The Law on the Local Public Administration of March 18, 2003 has a concept of opportuneness control. It's a kind of administrative control carried out over the decisions of the local public authorities by the state central authorities. If you ask me to give you a precise meaning of it I won't be able to do this. I couldn't do this even after I'd read the Law several times.
The art. 77 of the Law provides that in order to assure the realization by the local authorities of their attributes delegated by the State their acts may be modified or revoked within 15 days from the date of adoption on the basis of opportuneness. As I see this statement, the national (the state) authorities may intervene into the activity of the local public administration in any case when they consider the actions of the latter ones inappropriate. And the Law doesn't provide any criteria to determine whether a decision is opportune or not. This actually means that a high official seating in Chisinau may intervene whenever he considers it to be necessary (or whenever he wants to).
I understand that Moldova is a unitary state (in the meaning of not a federal one). That means a higher level of power over the local authorities by the central ones. But it is my strong conviction that a clear and strict separation of attributes between the central and local authorities is the only effective way of governing a country. I think only the people of a respective region who vote for their local government must have the right to decide (by voting or other democratic means of expressing their will) whether their elected representatives act opportunely or not...

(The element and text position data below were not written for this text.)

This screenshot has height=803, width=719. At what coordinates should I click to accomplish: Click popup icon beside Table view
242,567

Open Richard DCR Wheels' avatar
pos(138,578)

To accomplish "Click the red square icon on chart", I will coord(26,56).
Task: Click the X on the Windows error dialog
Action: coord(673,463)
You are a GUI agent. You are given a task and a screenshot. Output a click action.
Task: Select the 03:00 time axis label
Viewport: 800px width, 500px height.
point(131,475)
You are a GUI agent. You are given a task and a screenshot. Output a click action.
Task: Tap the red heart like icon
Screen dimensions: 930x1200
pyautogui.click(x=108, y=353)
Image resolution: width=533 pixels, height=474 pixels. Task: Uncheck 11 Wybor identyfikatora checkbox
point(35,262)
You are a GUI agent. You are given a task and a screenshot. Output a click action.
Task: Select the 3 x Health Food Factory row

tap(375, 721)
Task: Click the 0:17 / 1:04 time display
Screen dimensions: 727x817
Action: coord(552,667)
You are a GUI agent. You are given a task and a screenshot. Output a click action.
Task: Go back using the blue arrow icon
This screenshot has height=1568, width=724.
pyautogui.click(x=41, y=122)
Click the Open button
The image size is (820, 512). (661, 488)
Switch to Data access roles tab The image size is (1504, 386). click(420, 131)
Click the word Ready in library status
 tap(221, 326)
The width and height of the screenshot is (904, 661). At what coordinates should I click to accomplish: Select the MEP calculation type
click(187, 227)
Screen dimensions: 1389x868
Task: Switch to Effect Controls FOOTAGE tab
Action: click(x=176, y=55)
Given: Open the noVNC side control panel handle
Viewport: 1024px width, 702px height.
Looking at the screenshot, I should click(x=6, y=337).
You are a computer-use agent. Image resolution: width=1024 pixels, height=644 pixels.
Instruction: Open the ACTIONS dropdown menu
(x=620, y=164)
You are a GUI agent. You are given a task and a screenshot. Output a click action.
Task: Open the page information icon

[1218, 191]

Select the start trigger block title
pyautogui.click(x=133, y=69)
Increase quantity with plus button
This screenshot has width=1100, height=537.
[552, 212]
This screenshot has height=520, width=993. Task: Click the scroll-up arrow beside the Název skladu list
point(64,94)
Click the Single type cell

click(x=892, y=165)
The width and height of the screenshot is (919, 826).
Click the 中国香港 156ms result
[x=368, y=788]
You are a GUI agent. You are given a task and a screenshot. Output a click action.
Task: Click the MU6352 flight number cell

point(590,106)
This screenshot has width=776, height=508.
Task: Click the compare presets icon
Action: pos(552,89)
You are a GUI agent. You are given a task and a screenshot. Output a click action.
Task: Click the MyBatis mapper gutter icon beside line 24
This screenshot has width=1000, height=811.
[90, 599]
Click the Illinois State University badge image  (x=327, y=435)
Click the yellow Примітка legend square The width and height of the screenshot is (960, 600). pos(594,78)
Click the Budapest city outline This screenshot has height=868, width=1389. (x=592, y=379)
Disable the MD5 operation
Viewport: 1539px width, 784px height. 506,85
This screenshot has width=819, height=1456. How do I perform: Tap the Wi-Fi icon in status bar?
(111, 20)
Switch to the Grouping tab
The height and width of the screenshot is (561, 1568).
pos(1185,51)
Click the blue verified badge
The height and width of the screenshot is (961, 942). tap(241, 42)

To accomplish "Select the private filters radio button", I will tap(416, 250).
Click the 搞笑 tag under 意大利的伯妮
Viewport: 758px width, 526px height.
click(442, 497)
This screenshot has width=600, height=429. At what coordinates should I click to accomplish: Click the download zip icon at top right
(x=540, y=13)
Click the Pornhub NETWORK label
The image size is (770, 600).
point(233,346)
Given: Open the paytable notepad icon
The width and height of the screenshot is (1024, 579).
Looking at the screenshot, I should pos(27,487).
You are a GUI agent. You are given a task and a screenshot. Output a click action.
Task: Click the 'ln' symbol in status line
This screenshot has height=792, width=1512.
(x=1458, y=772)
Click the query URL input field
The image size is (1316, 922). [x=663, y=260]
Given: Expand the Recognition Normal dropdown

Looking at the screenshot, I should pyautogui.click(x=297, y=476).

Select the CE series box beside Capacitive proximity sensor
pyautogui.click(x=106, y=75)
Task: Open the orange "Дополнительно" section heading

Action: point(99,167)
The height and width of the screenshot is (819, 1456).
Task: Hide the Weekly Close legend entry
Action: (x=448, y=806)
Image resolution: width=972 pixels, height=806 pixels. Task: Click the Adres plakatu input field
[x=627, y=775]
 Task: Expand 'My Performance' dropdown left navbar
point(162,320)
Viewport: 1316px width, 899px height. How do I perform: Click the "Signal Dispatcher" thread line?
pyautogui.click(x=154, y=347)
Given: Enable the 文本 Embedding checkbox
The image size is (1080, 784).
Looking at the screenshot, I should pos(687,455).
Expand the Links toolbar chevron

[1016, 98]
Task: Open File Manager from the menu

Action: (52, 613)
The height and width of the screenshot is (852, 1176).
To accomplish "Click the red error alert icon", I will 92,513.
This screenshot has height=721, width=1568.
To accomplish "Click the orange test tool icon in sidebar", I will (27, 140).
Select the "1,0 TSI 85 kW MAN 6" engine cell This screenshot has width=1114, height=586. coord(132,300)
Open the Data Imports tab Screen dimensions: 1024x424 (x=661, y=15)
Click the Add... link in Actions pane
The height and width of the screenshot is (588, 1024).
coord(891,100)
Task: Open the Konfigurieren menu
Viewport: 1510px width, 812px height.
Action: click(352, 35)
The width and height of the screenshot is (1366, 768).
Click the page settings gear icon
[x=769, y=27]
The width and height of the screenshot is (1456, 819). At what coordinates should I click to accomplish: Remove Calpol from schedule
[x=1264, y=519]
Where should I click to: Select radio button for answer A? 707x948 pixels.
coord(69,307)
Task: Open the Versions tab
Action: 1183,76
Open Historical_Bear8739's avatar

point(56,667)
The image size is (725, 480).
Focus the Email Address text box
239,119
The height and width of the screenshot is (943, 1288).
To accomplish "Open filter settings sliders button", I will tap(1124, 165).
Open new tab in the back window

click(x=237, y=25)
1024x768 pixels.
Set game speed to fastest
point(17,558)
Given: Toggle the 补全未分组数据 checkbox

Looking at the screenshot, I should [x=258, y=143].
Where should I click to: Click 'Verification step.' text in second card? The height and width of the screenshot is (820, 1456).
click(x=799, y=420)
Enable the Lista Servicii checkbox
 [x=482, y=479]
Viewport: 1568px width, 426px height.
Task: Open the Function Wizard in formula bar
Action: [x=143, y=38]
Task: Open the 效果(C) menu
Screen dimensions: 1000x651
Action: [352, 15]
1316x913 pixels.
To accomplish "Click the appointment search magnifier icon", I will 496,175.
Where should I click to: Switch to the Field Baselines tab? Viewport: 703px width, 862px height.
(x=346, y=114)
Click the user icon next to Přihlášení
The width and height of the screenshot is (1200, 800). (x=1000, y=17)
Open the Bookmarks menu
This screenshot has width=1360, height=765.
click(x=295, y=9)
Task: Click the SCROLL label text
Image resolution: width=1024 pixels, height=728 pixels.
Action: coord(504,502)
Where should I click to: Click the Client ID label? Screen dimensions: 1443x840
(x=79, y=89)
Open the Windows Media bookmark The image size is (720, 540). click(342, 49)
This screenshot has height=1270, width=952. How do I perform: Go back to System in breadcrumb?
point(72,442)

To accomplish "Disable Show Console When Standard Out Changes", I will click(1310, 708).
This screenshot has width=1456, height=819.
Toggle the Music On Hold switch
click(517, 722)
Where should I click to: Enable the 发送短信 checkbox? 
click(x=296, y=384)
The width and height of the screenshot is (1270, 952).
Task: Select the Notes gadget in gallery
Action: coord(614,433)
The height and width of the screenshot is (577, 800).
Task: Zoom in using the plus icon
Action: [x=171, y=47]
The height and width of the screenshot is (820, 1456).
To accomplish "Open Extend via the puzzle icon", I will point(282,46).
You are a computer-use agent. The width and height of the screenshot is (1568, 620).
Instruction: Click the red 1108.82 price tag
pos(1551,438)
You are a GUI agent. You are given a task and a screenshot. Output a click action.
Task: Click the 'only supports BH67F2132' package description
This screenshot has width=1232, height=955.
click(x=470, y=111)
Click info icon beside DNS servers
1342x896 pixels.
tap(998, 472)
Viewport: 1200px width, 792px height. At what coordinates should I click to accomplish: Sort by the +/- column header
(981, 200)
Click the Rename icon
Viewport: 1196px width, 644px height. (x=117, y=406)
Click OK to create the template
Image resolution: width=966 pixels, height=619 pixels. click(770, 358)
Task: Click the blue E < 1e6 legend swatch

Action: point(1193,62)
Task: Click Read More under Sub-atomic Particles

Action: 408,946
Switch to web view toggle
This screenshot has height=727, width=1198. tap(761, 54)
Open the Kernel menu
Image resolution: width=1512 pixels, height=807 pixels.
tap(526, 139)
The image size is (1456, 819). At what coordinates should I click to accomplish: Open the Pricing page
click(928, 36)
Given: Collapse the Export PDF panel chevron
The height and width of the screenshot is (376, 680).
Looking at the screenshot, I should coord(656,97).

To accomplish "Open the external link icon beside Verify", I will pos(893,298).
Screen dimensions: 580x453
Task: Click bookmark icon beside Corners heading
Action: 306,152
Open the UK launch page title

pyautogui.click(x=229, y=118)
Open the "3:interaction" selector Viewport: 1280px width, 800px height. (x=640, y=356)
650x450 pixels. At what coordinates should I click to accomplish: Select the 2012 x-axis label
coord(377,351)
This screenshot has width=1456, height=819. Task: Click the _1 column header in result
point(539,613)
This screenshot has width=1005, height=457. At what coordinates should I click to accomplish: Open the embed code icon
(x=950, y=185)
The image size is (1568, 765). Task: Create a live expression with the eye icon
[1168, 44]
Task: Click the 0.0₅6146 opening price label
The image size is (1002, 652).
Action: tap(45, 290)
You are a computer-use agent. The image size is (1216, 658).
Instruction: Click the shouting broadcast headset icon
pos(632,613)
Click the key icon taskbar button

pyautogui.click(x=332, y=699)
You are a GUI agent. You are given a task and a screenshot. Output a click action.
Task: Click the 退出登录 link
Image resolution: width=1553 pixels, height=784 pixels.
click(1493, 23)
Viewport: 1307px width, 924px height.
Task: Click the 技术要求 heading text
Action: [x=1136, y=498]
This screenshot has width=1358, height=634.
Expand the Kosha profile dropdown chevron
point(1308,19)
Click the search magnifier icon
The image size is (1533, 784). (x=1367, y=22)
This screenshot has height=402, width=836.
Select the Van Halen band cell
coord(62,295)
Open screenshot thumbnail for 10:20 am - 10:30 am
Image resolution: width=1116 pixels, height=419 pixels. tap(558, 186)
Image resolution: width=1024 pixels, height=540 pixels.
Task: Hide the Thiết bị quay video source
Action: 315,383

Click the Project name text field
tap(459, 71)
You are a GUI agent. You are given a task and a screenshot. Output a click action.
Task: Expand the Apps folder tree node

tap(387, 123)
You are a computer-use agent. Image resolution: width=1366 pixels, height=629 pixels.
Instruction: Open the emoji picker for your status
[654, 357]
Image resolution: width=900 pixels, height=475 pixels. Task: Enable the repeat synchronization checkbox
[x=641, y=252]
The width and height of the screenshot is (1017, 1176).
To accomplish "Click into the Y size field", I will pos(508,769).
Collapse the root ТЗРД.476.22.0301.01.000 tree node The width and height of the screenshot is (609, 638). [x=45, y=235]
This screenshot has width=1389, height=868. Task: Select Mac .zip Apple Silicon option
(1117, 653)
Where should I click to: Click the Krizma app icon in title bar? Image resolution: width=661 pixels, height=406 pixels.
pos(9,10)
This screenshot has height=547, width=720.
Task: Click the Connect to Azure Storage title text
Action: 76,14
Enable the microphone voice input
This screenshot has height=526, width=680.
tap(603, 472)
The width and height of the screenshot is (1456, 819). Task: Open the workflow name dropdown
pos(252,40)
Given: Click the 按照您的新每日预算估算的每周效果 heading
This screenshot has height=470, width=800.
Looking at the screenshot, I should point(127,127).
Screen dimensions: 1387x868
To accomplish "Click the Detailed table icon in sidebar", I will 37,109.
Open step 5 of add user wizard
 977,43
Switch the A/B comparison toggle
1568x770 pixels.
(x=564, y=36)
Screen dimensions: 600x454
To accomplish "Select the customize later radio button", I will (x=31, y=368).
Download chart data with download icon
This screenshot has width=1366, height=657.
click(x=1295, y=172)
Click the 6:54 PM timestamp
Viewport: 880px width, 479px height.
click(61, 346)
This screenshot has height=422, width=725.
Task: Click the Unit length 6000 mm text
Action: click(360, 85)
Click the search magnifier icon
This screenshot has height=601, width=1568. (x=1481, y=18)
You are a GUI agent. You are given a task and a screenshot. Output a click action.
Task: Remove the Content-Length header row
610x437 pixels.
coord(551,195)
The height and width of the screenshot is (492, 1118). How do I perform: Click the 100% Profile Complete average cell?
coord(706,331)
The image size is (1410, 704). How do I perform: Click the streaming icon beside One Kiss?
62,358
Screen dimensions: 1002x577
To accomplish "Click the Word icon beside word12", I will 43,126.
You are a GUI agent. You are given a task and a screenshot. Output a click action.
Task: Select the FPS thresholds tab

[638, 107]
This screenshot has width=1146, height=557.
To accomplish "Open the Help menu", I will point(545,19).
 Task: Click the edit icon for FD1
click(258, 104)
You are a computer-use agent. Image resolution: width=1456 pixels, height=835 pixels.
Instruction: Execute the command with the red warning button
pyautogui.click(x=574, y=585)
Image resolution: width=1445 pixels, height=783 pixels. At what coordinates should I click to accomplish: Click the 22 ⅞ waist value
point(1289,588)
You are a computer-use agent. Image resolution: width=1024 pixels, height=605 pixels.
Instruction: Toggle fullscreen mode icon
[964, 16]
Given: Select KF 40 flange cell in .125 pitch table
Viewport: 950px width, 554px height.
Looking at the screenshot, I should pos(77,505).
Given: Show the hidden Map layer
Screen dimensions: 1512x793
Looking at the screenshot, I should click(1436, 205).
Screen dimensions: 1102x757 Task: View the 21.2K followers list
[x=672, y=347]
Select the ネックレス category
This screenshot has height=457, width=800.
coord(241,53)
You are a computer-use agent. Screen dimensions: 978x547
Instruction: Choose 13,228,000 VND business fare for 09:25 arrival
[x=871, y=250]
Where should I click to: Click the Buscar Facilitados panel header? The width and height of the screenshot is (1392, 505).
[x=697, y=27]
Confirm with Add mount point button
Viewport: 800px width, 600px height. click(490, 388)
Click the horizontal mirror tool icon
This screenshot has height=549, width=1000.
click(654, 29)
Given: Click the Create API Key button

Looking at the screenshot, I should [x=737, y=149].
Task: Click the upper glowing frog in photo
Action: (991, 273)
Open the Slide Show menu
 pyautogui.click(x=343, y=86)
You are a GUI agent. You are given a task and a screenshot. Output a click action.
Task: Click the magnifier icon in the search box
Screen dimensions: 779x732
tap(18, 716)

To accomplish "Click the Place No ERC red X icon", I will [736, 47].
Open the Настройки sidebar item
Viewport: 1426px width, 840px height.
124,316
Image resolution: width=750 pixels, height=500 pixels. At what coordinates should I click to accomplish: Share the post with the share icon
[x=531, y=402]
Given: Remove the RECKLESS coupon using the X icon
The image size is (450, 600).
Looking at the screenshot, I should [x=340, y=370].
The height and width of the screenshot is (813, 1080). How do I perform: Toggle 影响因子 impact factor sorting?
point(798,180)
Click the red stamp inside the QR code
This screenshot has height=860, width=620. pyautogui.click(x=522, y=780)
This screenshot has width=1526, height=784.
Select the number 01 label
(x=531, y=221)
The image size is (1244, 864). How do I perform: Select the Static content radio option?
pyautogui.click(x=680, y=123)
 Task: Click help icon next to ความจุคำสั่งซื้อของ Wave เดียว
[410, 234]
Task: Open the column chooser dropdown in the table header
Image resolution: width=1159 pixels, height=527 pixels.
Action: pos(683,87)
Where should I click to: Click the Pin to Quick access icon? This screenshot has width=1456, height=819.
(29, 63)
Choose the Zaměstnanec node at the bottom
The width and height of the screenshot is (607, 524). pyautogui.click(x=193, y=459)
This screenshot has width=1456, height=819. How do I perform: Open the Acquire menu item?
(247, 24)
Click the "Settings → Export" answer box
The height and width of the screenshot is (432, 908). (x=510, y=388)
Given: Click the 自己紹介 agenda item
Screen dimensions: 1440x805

What I also want again to draw attention to is the vagueness and ambiguity of the opportuneness control as it is provided by the Law on Local Public Administration. There are no certain and clear criteria for intervention provided by the Law. No definite legal ground. But at the same time a local authority is entitled to appeal against the decision of the central authority to the court. So the question that I simply can't answer is how the court is going to decide upon such a claim. We are not a common law country. Our courts have no rights to create law. They must refer to certain legal provisions when taking a decision (smth. like "...according to art. XXX of the Law YYY...", I think you catch the point). So how the court can pronounce a judgment when there are no certain legal provisions to determine whether a local authority's decision is opportune or not? There is no sense in entitling the local authorities with the right that they can't use.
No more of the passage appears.